Brian Krebs has verified a massive, 269-GB trove of potentially sensitive information, including internal memos, photos, emails, videos, intelligence documents, financial records, PII and more from over 200 state, local and federal agencies leaked by Distributed Denial of Secrets (DDOSecrets).
It appears that a threat actor leveraged exposed customer user credentials of a web design and hosting company, Netsential, that maintains state law enforcement data-sharing portals. The platform also had an upload feature that enabled malicious content and the exfiltration of other Netsential customer data belonging to law enforcement "fusion centers".
The exposure of this information can potentially compromise law enforcement investigations, sensitive operations and expose undercover police.

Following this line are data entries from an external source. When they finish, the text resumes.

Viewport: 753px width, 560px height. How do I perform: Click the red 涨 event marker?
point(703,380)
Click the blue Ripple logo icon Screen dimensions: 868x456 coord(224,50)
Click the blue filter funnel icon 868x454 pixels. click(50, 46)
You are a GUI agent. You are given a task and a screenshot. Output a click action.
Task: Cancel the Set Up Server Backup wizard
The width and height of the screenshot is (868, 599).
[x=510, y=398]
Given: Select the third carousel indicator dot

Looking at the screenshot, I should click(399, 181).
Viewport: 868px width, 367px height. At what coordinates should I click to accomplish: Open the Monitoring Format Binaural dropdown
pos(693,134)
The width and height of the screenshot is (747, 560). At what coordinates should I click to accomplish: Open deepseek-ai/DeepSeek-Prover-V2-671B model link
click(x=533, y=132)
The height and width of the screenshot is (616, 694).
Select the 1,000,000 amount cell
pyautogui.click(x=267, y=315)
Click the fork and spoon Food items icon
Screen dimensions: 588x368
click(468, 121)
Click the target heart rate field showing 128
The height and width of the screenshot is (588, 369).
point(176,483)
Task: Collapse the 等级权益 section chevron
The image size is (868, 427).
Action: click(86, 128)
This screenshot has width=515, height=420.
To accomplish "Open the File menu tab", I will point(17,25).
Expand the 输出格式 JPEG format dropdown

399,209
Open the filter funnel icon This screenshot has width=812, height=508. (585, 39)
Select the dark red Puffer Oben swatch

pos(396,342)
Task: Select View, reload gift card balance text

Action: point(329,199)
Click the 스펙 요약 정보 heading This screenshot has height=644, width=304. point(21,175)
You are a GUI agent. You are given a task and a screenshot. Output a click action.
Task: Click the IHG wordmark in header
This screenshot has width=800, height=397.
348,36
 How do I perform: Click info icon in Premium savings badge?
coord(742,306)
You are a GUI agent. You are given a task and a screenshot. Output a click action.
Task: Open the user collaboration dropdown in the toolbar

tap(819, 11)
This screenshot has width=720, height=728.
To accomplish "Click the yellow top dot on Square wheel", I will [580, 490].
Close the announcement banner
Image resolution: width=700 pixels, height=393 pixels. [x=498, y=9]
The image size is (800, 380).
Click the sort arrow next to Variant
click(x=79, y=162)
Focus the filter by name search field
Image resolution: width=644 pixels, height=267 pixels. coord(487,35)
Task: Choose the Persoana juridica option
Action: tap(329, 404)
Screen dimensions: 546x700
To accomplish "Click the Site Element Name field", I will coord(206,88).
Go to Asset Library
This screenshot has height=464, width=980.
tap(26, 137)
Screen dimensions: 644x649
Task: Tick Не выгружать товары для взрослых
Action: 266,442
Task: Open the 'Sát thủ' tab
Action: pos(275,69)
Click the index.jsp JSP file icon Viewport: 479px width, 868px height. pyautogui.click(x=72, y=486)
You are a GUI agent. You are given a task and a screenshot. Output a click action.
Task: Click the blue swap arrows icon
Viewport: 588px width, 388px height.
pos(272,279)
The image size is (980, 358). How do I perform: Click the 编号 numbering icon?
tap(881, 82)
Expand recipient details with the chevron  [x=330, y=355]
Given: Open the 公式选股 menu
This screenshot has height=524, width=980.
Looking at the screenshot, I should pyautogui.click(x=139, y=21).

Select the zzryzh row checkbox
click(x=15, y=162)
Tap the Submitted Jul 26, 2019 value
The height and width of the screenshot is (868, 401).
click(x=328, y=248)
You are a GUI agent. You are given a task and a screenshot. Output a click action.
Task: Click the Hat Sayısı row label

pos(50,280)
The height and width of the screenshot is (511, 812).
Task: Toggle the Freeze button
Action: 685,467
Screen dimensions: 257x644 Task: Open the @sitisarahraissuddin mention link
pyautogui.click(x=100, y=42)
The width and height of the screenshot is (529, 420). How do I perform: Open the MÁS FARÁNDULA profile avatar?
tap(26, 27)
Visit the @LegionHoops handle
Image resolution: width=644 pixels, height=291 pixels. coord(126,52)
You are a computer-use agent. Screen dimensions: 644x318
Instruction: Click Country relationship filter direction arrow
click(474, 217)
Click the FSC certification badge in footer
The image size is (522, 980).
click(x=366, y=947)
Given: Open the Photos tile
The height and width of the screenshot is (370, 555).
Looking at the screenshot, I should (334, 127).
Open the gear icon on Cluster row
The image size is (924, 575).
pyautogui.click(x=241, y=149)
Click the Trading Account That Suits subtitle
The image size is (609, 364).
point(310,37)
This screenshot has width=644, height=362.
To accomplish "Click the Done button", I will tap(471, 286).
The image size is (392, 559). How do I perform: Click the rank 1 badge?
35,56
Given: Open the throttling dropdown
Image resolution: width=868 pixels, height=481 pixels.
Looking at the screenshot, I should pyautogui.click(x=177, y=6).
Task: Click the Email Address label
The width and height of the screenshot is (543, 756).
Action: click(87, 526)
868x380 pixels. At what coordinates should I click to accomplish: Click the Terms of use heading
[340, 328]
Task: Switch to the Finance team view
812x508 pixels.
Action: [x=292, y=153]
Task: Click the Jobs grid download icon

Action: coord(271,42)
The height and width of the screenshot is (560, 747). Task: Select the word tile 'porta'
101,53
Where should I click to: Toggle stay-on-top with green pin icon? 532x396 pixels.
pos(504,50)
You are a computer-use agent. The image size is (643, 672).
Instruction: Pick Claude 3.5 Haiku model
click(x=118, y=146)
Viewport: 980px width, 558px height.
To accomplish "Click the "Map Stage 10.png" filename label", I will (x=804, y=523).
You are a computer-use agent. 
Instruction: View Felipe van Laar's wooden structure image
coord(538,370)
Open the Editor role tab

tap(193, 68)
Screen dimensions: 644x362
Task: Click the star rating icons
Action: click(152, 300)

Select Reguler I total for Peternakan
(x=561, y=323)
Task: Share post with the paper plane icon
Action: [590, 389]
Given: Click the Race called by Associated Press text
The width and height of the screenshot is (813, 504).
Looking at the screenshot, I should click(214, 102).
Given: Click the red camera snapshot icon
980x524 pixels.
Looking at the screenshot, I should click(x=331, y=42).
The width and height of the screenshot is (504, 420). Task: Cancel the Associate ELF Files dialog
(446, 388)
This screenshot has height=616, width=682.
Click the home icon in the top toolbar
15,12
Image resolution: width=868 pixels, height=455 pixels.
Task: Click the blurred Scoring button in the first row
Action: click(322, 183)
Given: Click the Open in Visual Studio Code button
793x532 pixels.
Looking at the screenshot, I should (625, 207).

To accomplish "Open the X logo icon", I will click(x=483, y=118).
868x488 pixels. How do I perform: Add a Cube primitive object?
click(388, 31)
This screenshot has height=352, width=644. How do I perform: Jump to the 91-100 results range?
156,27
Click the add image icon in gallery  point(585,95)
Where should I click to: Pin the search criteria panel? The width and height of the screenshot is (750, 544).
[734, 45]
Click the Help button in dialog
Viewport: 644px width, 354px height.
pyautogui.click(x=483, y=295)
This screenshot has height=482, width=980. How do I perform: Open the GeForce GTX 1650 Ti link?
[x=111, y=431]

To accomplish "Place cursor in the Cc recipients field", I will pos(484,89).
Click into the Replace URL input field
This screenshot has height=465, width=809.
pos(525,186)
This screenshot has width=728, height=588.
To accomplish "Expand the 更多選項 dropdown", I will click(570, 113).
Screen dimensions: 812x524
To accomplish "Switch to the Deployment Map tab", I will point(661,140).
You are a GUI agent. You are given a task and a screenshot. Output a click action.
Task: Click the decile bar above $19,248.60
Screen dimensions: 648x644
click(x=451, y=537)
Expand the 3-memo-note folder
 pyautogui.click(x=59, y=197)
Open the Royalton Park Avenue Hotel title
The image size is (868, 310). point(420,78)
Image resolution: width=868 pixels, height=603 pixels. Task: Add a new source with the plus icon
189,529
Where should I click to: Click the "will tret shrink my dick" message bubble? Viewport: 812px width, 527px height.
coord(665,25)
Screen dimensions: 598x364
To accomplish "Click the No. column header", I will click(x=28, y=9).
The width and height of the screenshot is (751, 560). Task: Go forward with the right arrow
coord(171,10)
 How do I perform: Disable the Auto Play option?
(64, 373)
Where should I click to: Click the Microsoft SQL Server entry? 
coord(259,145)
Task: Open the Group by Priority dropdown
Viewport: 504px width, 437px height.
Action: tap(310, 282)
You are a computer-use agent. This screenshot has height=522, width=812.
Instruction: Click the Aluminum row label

“Additionally, the data dump contains emails and associated attachments,” the alert reads. “Our initial analysis revealed that some of these files contain highly sensitive information such as ACH routing numbers, international bank account numbers (IBANs), and other financial data as well as personally identifiable information (PII) and images of suspects listed in Requests for Information (RFIs) and other law enforcement and government agency reports.” “Preliminary data analysis from this leak suggests that Netsential, a web services company used by multiple fusion centers, law enforcement, and other government agencies across the United States, was the source of the compromise,” the NFCA wrote. “Netsential confirmed that this compromise was likely the result of a threat actor who leveraged a compromised Netsential customer user account and the application’s upload feature to introduce malicious content, allowing for the exfiltration of other Netsential customer data.”